Officially the Republic of Malawi, this landlocked country in South-East Africa was populated by Bantu peoples who established the state of Maravi in the 16th century. The area was colonized by the British in the 19th century who administered it as a protectorate called Nyasaland. In 1964, with independence, the country was renamed Malawi (after Maravi) and was ruled by independence activist Hastings Banda until 1993 when multi-party democracy was instituted.

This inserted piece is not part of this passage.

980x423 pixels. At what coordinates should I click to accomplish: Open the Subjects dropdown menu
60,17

Oral traditions collected by J.B. Soko (1977) tell the legend of the first “puppet” in Malawi. A childless old man was distraught because of his lack of an heir. He withdrew to the forest to carve two wooden statues of children and resolved to treat them as his own. That night he returned home and the statues magically came to life as a real boy and girl. But the joy of the old man and his wife was short-lived. The little girl, sent to the river to fetch water, accidentally broke the water vessel, and, returning home empty-handed, her mother became excessively angry. The girl’s sorrow infected her brother, and the two children transformed again into statues. Their mother, inconsolable, threw herself from a tree and died. Her body transformed into fruit so bitter that none can eat it.

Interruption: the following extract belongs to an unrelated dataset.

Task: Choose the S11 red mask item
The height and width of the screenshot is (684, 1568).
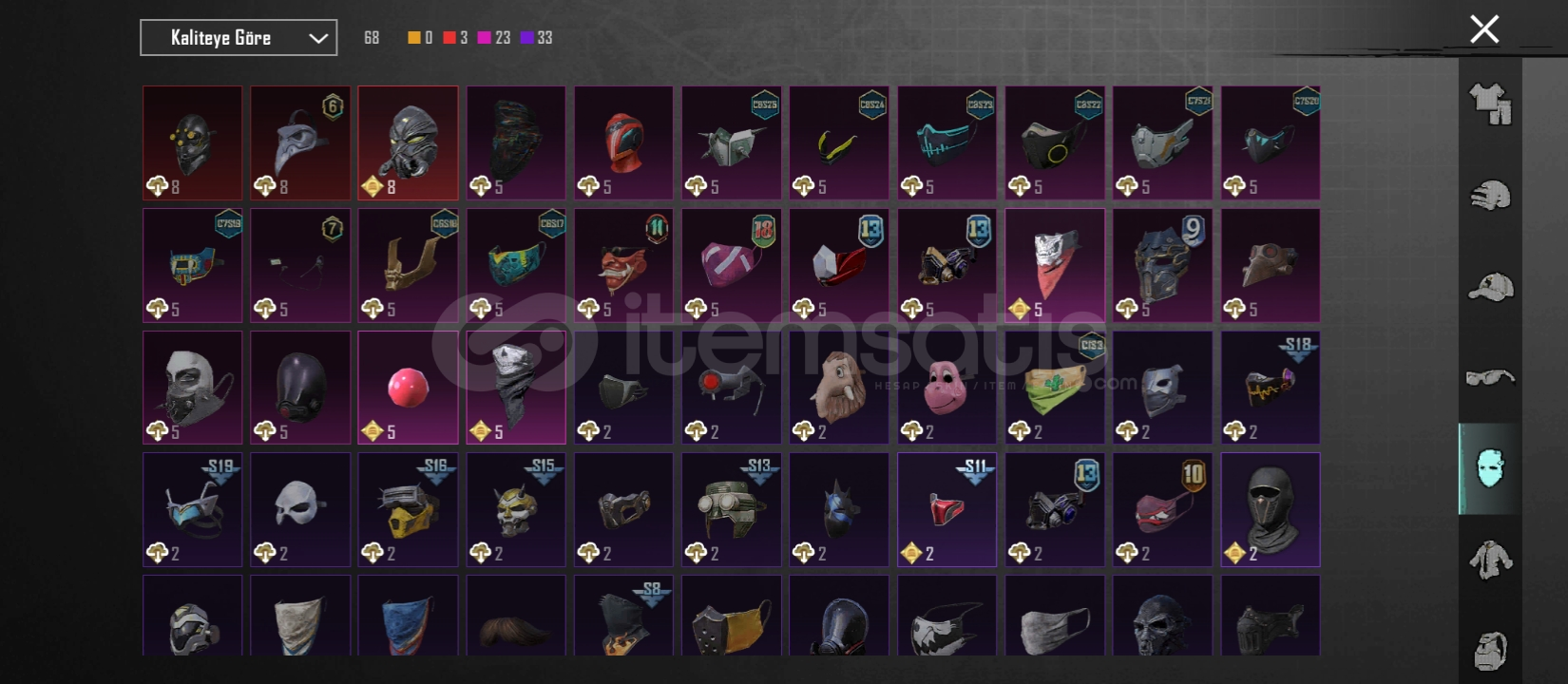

Gule Wamkulu (“great dance”) is a performance of the area which was recognized as a UNESCO Intangible Cultural Heritage in 2005 (one of the Masterpieces of the Oral and Intangible Heritage of Humanity) and is both a secret cult and ritual dance practised among the Chewa people living in Malawi (though it can also be found in areas of Zambia and Mozambique where Chewa have gone). It is performed by members of the Nyau brotherhood, a secret society of initiated Chewa men. Though missionaries opposed the practice in the early 20th century, current performers find Nyau and their Christian faith complementary. Members are responsible for the veneration of ancestors and for keeping the social order. They perform for initiation ceremonies, weddings, funerals, and installation or death of a chief. Nyau members construct models of wild animals (zilombo) as large body puppets and create images of ancestors whose spirits protect and intercede for benefits. Images are made out of leaves, straw, wood and fabrics. They are used at night and after the performance the images are destroyed.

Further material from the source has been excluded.